Une « parodie de procès ». C’est ce qu’a dénoncé, lundi 28 novembre, dans l’enceinte du tribunal de Niort (Deux-Sèvres), l’avocat Alexis Baudelin, lorsque la demande de renvoi a été refusée, qu’il avait déposée avec sa consœur Hanna Rajbenbach afin d’avoir le temps nécessaire pour préparer la défense des cinq prévenus.
Pendant qu’une foule militante s’était rassemblée devant le tribunal, l’audience s’est bel et bien maintenue, et le jugement est tombé en fin de journée, prenant tout le monde de court moins d’un mois après les faits : les prévenus – cinq hommes âgés de 25 à 65 ans – ont été condamnés à des peines de deux à trois mois de prison avec sursis, assorties d’une interdiction de venir dans le département des Deux-Sèvres pendant trois ans. Un périmètre très large et une durée particulièrement longue.
Ils sont condamnés pour « participation à un groupement en vue de la préparation de violences ou dégradations » lors de la manifestation qui s’est déroulée sur la petite commune de Sainte-Soline, dans les Deux-Sèvres, le 29 octobre dernier.
Ce jour-là, trois cortèges s’étaient dirigés vers le chantier d’une mégabassine agricole. Un groupe avait très brièvement pénétré à l’intérieur avant d’être aussitôt évacué par les forces de l’ordre. En marge de la foule pacifiste (4 000 personnes selon la police, plus de 7 000 selon les collectifs à l’origine de la mobilisation qui avait été interdite par la préfecture), ciblée à maintes reprises par des gaz lacrymogènes et des grenades de désencerclement, des affrontements avaient éclaté avec les 1 700 gendarmes et policiers déployés. (...)
Côté mobilisation, une soixantaine de personnes blessées ont été dénombrées, parmi lesquelles la députée Lisa Belluco (EELV), et six autres ont été hospitalisées.
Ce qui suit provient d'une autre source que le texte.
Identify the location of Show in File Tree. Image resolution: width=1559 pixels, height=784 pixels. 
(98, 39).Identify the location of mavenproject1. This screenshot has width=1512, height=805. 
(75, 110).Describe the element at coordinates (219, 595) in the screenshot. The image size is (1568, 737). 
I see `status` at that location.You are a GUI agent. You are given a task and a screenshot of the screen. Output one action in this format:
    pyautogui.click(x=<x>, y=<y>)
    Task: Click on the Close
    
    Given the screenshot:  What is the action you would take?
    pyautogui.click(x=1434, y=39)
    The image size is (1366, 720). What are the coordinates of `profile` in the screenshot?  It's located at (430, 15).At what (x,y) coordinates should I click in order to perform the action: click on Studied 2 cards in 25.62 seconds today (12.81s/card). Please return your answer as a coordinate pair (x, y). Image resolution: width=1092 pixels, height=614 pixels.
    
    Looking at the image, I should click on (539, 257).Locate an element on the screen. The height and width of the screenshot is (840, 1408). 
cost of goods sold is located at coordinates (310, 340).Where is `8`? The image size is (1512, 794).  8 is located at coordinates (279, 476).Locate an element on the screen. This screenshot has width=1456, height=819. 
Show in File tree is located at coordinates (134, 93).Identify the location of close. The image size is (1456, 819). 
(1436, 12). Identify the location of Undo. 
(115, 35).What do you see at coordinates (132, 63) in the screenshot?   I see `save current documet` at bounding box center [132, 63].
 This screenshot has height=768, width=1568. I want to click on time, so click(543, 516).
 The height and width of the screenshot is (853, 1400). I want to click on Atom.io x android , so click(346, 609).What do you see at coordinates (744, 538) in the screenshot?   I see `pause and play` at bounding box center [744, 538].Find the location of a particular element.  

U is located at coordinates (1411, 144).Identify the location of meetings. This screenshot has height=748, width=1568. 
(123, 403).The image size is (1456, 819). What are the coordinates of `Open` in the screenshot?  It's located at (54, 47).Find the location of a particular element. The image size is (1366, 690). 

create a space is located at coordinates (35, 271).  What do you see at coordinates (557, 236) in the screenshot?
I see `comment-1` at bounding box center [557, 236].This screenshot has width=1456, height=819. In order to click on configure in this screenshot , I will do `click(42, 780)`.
Le ministère de l’intérieur avait compté de son côté 61 gendarmes blessés, « dont 22 sérieusement ».
Sur les cinq dossiers jugés hier, cependant, il n’y a aucun cas avéré de violence exercée à l’égard des forces de l’ordre. (...)
Ce type de mégabassine, qui pompe l’eau des nappes souterraines pendant l’hiver pour arroser pendant l’été, se développe à tout-va en ce moment dans le Grand Ouest ; dans la Vienne, le préfet a lancé le 3 novembre un protocole pour en construire une trentaine. (...)
C’est pour faire venir à la barre des témoins – des scientifiques notamment – spécialistes de cette question de la gestion de l’eau ou de l’intérêt de la désobéissance civile, que la défense avait demandé le report du procès. Quatre prévenus ont par ailleurs fait une demande d’aide juridictionnelle et leur demande n’avait pas été traitée à l’heure où le procès s’ouvrait hier. Enfin, troisième raison de la demande de renvoi : l’un des prévenus, victime d’un tir de LBD et en arrêt de travail après six jours d’hospitalisation, ne pouvait pas lui-même se présenter à l’audience.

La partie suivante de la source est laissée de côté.